WHAT YOU WILL DO:
Update the part of the listing that opens with the line containing "Click the quote" and closes with the line containing "click(19, 601)", changing "dropdown" to "menu" and keeping everything else the same.

====

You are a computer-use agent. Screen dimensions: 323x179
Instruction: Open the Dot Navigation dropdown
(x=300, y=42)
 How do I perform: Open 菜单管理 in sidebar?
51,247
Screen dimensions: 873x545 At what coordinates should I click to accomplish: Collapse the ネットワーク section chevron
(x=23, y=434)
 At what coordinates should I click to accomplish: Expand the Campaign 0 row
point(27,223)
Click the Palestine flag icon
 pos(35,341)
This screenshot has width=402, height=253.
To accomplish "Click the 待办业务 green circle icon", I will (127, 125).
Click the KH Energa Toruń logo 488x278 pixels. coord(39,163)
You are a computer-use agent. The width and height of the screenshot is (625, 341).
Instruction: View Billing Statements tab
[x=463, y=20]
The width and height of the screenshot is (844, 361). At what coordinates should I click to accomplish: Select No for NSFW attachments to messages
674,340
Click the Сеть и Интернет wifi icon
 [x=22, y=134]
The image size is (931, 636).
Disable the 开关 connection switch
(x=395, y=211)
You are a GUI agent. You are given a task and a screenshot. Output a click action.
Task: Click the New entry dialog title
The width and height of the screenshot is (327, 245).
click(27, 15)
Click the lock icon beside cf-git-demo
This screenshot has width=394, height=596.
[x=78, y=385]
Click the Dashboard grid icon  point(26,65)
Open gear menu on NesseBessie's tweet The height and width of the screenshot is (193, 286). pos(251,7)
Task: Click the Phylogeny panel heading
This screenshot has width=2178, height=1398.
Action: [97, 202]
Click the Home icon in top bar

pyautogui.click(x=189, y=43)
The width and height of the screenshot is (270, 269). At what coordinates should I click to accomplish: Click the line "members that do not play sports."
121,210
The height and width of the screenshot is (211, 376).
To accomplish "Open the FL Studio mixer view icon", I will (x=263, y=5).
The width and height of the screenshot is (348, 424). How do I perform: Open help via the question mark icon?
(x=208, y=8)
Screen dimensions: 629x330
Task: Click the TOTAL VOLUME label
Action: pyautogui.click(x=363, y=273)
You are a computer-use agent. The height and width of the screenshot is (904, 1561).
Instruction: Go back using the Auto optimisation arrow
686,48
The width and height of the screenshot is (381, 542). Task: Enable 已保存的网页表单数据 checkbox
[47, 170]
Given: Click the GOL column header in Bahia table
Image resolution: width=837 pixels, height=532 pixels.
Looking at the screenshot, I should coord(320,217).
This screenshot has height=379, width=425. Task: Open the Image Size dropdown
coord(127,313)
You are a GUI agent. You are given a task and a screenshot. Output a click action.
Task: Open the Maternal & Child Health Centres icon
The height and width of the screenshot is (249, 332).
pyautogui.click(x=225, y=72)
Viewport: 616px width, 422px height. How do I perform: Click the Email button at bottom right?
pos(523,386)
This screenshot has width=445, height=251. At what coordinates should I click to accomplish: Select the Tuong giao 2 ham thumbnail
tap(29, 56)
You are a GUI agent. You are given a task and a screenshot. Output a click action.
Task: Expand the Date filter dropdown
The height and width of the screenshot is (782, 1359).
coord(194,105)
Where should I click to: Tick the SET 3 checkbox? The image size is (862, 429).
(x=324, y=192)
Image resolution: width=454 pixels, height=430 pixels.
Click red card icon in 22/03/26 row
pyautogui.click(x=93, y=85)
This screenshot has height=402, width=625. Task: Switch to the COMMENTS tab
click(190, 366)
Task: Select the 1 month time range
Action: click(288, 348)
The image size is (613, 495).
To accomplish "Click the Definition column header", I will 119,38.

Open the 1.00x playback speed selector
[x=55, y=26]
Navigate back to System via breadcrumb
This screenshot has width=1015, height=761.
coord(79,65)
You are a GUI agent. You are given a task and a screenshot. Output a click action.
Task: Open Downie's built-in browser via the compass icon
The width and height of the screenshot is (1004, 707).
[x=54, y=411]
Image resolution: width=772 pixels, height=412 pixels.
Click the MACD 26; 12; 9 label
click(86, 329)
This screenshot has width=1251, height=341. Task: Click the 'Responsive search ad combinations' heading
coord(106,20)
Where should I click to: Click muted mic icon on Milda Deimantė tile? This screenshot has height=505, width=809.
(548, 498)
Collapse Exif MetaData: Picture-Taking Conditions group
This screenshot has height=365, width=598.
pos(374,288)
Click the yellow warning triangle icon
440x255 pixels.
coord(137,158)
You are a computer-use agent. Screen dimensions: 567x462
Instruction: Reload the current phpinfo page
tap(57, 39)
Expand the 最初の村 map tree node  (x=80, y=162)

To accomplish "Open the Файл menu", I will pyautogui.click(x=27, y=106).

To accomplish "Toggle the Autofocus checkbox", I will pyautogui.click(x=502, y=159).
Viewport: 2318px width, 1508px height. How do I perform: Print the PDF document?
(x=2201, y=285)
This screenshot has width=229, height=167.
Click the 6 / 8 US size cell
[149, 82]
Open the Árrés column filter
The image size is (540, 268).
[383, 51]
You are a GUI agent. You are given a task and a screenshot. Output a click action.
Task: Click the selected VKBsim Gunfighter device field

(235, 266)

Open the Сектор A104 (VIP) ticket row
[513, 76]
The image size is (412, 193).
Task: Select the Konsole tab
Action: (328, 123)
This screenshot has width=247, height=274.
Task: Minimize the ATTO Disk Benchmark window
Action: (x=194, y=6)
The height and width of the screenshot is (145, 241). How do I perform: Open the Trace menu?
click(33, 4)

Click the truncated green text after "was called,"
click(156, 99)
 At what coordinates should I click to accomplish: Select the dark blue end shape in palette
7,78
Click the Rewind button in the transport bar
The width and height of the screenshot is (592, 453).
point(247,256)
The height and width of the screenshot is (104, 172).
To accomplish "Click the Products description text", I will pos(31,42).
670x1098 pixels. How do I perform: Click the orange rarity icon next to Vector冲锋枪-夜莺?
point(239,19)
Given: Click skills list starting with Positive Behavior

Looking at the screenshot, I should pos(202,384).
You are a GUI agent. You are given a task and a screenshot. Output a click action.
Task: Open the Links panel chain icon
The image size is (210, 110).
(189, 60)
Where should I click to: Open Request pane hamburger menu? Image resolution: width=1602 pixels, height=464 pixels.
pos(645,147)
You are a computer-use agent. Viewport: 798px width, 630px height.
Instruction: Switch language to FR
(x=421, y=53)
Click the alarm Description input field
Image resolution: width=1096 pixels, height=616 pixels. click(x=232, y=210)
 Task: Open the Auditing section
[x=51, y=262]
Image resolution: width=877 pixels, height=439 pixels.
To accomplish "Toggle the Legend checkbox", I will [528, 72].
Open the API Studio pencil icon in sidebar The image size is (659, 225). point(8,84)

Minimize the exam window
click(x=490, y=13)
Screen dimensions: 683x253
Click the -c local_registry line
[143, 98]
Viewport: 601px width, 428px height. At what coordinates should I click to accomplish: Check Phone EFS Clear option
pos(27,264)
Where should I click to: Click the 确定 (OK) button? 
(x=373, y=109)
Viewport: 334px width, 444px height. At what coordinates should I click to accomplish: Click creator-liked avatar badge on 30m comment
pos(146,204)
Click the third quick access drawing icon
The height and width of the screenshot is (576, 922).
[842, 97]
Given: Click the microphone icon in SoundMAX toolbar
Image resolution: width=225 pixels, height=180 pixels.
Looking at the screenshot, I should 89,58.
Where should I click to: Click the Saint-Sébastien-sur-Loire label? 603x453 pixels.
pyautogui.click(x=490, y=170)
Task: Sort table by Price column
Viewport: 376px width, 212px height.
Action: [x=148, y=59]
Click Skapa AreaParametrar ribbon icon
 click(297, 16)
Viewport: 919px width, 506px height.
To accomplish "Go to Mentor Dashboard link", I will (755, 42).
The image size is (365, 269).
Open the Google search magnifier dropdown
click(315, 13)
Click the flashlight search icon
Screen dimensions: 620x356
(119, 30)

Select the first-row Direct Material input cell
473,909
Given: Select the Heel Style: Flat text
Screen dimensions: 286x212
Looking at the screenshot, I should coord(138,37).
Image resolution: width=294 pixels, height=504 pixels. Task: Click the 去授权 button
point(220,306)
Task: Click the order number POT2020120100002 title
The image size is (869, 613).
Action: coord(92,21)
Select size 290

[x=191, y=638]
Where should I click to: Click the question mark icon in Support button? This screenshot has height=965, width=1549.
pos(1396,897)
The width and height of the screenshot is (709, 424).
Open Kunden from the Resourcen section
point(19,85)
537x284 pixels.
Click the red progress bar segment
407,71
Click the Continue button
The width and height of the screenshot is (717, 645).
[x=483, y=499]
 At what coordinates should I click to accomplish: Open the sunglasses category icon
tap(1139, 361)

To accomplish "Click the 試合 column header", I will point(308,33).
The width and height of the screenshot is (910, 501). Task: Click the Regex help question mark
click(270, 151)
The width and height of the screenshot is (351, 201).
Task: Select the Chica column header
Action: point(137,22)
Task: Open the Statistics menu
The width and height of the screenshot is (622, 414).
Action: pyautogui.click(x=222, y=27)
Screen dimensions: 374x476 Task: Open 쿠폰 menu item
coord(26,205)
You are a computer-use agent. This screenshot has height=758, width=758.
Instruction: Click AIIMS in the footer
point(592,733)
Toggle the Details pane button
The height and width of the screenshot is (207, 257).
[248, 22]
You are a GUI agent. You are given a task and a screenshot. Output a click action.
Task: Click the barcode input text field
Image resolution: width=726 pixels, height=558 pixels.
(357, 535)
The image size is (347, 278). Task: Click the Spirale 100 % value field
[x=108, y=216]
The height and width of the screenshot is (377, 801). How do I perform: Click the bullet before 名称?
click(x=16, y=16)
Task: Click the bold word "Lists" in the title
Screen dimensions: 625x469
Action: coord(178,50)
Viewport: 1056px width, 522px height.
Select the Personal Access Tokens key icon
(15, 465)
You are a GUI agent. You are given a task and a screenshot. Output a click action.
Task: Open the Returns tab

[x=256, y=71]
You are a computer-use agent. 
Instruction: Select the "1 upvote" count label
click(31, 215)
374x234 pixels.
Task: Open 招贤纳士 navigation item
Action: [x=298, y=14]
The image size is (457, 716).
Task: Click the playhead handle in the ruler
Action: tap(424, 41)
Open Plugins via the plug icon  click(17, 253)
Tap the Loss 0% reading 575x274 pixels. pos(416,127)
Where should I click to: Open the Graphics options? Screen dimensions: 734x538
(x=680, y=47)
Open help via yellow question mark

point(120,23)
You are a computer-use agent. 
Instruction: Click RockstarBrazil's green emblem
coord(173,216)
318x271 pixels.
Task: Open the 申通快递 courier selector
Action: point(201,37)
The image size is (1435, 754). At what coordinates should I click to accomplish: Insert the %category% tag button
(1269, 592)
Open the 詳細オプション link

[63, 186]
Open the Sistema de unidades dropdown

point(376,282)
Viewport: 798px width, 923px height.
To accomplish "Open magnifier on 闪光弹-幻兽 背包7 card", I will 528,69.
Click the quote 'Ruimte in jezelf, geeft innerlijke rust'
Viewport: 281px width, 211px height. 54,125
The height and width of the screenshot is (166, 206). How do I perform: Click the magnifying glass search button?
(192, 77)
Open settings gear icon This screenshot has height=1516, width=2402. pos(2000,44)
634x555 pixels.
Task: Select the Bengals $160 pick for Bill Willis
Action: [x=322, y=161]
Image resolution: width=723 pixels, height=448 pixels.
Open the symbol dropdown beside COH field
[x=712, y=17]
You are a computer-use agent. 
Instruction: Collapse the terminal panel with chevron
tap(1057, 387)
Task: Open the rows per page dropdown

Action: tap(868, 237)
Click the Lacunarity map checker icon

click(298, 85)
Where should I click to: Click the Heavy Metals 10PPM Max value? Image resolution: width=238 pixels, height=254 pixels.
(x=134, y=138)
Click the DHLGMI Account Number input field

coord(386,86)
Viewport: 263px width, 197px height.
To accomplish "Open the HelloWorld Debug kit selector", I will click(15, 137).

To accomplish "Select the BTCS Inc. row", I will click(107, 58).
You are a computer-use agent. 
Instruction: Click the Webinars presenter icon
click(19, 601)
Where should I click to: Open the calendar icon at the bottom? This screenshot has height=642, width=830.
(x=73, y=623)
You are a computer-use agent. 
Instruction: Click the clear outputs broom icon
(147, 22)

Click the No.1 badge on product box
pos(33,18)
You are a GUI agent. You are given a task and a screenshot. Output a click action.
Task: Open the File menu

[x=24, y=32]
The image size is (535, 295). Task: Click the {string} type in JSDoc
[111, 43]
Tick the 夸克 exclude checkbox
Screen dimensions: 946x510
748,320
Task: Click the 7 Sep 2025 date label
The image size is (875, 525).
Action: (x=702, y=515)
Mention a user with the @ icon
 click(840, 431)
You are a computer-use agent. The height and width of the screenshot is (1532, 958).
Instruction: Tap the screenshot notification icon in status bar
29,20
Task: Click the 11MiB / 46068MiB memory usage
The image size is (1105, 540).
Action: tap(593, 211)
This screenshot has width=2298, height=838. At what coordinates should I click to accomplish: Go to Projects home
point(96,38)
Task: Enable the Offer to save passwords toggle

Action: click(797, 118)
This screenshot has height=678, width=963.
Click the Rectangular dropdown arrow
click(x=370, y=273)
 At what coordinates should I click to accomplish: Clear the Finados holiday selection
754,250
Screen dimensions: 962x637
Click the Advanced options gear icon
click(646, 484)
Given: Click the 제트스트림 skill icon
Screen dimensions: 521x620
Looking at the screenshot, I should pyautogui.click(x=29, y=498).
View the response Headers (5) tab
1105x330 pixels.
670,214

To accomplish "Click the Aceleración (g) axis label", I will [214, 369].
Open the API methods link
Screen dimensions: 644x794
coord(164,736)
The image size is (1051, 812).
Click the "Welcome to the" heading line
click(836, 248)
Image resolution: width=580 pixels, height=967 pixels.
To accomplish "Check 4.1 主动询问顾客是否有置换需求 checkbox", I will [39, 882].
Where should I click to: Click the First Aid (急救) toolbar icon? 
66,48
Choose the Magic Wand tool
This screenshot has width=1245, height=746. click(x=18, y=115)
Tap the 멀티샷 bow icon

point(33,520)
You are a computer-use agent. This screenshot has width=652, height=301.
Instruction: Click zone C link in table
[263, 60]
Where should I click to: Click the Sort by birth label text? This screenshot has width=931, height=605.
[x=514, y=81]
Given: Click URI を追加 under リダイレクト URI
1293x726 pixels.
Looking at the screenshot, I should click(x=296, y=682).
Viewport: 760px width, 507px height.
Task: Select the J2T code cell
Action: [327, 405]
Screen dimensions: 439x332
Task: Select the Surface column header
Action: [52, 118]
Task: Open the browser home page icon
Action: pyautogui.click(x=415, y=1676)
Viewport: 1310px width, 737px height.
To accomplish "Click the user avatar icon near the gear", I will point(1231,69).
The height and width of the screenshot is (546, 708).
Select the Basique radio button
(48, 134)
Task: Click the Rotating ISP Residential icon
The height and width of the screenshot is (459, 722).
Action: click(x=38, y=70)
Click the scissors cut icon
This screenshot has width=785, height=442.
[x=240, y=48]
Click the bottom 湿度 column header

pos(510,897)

====

EXERCISE RESPONSE:
Click the quote 'Ruimte in jezelf, geeft innerlijke rust'
Viewport: 281px width, 211px height. 54,125
The height and width of the screenshot is (166, 206). How do I perform: Click the magnifying glass search button?
(192, 77)
Open settings gear icon This screenshot has height=1516, width=2402. pos(2000,44)
634x555 pixels.
Task: Select the Bengals $160 pick for Bill Willis
Action: [x=322, y=161]
Image resolution: width=723 pixels, height=448 pixels.
Open the symbol menu beside COH field
[x=712, y=17]
You are a computer-use agent. 
Instruction: Collapse the terminal panel with chevron
tap(1057, 387)
Task: Open the rows per page menu

Action: tap(868, 237)
Click the Lacunarity map checker icon

click(298, 85)
Where should I click to: Click the Heavy Metals 10PPM Max value? Image resolution: width=238 pixels, height=254 pixels.
(x=134, y=138)
Click the DHLGMI Account Number input field

coord(386,86)
Viewport: 263px width, 197px height.
To accomplish "Open the HelloWorld Debug kit selector", I will click(15, 137).

To accomplish "Select the BTCS Inc. row", I will click(107, 58).
You are a computer-use agent. 
Instruction: Click the Webinars presenter icon
click(19, 601)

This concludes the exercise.